-- Opening Marker --

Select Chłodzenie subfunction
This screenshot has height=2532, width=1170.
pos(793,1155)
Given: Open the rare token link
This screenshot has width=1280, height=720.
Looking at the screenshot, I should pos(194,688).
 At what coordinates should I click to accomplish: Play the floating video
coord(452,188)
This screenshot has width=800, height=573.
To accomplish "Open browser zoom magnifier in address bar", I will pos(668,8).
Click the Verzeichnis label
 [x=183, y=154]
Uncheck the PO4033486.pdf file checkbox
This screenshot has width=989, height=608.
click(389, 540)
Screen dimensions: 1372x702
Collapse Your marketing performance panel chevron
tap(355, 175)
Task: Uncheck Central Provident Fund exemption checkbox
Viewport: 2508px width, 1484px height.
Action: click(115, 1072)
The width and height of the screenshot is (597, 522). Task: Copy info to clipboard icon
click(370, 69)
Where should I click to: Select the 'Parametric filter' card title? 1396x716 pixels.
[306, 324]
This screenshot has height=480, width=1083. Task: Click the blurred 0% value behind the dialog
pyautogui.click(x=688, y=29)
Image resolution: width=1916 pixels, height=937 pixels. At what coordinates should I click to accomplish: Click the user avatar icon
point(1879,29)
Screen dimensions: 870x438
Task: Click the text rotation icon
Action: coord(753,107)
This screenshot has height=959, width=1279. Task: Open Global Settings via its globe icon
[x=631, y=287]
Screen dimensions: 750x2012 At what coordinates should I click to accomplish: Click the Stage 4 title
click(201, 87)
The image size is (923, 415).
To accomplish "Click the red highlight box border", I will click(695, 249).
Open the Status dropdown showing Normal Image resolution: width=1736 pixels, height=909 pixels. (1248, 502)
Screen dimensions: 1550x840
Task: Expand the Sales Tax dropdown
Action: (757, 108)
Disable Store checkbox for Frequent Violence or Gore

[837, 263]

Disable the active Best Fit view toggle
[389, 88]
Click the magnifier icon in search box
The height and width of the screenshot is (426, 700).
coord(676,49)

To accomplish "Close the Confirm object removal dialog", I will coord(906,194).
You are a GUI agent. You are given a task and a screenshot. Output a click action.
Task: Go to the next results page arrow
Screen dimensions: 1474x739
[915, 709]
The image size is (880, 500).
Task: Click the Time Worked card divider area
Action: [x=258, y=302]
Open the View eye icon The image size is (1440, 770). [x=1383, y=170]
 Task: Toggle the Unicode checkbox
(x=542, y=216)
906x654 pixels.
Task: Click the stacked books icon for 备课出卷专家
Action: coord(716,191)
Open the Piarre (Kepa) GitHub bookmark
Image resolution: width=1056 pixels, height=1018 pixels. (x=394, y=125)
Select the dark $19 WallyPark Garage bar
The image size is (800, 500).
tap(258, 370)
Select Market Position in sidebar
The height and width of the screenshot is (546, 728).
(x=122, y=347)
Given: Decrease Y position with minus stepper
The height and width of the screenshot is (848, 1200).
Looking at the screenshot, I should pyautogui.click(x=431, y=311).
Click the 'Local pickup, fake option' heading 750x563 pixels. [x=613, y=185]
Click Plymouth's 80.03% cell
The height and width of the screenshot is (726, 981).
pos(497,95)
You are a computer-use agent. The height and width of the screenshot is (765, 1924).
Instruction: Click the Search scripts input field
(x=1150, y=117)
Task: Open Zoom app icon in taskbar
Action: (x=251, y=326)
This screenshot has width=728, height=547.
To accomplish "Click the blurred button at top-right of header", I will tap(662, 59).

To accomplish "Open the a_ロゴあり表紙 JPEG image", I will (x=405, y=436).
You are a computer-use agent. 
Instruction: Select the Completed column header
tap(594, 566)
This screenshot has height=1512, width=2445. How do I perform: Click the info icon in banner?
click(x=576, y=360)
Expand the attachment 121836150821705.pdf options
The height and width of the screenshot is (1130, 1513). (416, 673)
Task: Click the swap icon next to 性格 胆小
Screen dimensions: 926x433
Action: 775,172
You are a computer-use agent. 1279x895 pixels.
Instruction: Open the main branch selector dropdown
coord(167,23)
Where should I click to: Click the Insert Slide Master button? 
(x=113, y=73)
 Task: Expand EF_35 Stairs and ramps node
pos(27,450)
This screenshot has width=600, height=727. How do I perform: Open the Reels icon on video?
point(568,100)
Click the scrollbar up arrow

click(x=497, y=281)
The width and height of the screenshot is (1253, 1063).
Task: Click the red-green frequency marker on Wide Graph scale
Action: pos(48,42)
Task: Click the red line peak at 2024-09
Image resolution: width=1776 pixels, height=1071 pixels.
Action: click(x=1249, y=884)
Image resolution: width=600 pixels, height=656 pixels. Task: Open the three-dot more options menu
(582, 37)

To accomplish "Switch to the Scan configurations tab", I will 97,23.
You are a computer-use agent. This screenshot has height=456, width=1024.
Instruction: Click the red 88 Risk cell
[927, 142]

-- Closing Marker --

_What is needed_:
Copy each line of the listing above that contains the word "next".

_Solution to this problem_:
Task: Go to the next results page arrow
Task: Click the swap icon next to 性格 胆小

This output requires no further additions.